Question

 Find the values of a and b such that the function defined by
\(f(x)=\left\{\begin{matrix} 5, &if\,x\leq2 \\   ax+b,&if\,2<x<10 \\   21,&if\,x\geq10  \end{matrix}\right.\)

 is a continuous function. 

Answer 1

\(f(x)=\left\{\begin{matrix} 5, &if\,x\leq2 \\   ax+b,&if\,2<x<10 \\   21,&if\,x\geq10  \end{matrix}\right.\)

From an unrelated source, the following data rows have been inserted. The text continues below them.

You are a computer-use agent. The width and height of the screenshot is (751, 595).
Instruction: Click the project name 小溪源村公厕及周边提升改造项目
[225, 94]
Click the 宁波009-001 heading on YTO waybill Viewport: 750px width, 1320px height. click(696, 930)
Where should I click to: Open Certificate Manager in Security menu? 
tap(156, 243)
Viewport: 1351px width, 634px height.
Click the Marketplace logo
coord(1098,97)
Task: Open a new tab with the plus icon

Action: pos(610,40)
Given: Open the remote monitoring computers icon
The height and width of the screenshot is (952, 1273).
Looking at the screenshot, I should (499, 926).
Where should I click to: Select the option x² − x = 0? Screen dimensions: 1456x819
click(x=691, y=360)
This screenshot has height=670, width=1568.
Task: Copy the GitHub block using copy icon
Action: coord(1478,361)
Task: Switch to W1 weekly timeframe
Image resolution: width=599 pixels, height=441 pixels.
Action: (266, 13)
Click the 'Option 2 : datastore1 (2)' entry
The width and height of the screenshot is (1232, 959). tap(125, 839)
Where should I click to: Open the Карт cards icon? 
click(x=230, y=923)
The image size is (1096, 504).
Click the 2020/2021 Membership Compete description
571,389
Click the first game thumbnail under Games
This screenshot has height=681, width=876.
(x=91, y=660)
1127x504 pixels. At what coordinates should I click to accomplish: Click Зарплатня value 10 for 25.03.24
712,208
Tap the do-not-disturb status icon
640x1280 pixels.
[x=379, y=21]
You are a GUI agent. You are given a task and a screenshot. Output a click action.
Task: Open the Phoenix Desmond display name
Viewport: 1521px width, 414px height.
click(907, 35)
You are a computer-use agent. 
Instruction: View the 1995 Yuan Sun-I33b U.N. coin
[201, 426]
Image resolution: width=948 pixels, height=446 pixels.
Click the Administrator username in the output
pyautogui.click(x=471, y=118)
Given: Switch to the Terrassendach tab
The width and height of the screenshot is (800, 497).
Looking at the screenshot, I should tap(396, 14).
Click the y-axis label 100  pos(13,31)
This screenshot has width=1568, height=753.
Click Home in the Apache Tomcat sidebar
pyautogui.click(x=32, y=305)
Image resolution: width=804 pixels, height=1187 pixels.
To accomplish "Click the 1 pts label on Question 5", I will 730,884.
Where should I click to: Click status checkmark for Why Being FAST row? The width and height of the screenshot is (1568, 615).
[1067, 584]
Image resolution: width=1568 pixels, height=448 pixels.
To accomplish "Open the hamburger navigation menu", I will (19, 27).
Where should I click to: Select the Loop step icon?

It is evident that the given function f is defined at all points of the real line. 
If f is a continuous function, then f is continuous at all real numbers. 
In particular,f is continuous at x=2 and x=10 Since f is continuous at x=2, we obtain
\(\lim_{x\rightarrow2^-}\) f(x)=\(\lim_{x\rightarrow2^+}\)f(x)=f(2)
\(\Rightarrow\)\(\lim_{x\rightarrow2^-}\)(5)=\(\lim_{x\rightarrow2^+}\)(ax+b)=5
\(\Rightarrow\)5=2a+b=5
\(\Rightarrow\)2a+b=5   ...(1)
Since f is continuous at x=10, we obtain
\(\lim_{x\rightarrow10^-}\) f(x)=\(\lim_{x\rightarrow10^+}\)f(x)=f(10)
\(\Rightarrow\)\(\lim_{x\rightarrow10^-}\)(ax+b)=\(\lim_{x\rightarrow10^+}\)(21)=21
\(\Rightarrow\)10a+b=21
\(\Rightarrow\)10a+b=21     ....(2)
On subtracting equation (1) from equation (2),
we obtain 8a=16 
\(\Rightarrow\)a=2
By putting a=2 in equation (1), 
we obtain 2×2+b=5 
\(\Rightarrow\)4+b=5
\(\Rightarrow\) b=1

Therefore, the values of a and b for which f is a continuous function are 2 and 1 respectively.